I wrote this as a guest post from my own experience for sharing my posts, where I write (except maybe in some case, I can be sure after more than 700 posts) only original content. But before I started actively promoting my content, I had mostly readers coming from Google to a few selected places (very few). After good promotion, my posts started finding readers, and when they were interested, they delved deeper in my blog, finding my old posts. My subscribers grew (I've tripled since I started my blog seriously), and so did my interactions.

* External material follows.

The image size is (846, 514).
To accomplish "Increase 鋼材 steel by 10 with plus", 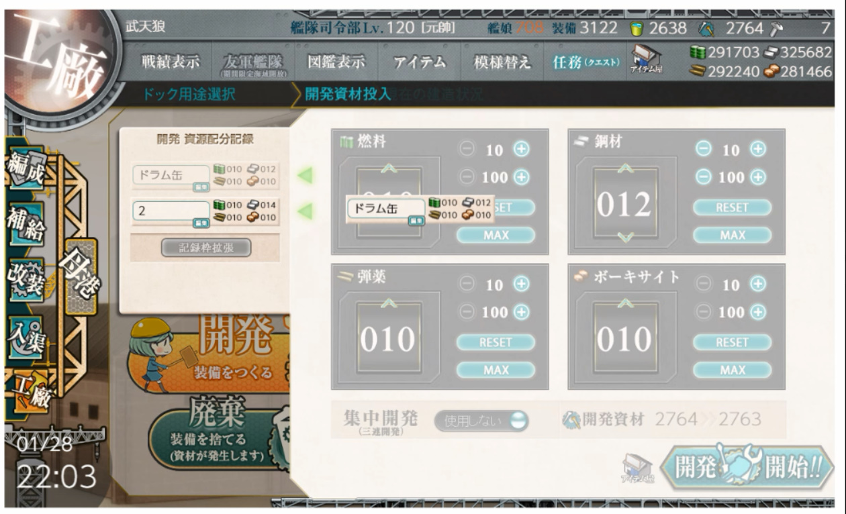I will coord(758,149).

But as you say, there are zillions of repetitions among the blogosphere (I've seen it also, all over the place) and this is completely sick. But as it stands, it is and endless run: if I create good original content without promotion, the repetition people will just fill the place and no-one will read what I have to say. And I enjoy too much blogging (blogging with readers... if I want to write for myself, I'll do journaling) to be forced to give up.

1 comments

If your content really is that good, having a single social person start reading it is more than enough attention to get the word out. Not a single one of the blogs I subscribe to have ever promoted themselves beyond selling merchandise or showing up at conventions - and these are entirely the result of demand, not any initiative on the part of the author.

The only thing promotion does is skew search results in favor of your blog, at the expense of other blogs which address the same problem. If your writing really is better, this is completely unnecessary.

It seems like you crave attention more than anything, which is certainly a nobler goal than blogging strictly for money, but in the long run, you're only going to attract readers who also crave attention. Once you're no longer capable of giving them that attention, they will go somewhere else.

There is a "wall" between blogs like yours and the ones that really take off, and it's entirely based on the author's motivations.

Social media doesn't work like this, this approach would take ages. People following me at twitter like my content (quite a few of my followers do so after reading my blog, thus I assume they like my content), but the number of visits I get through twitter is close to 0, and some of them even retweet or post my stories.

On the other hand, the only promotion from the post that helps searchs results is commenting in other blogs, and not in all (because of the "nofollow" tag). All the steps I suggest has 0 net effect with search results. To rank high you either need to be linked to, be the only one addressing the problem, or do some kind of black google magic.

Finally, being both Hacker News readers, I am really interested in knowing which are these blogs (as we both read here, if they interest you they probably may interest me), and I want to see what they are about.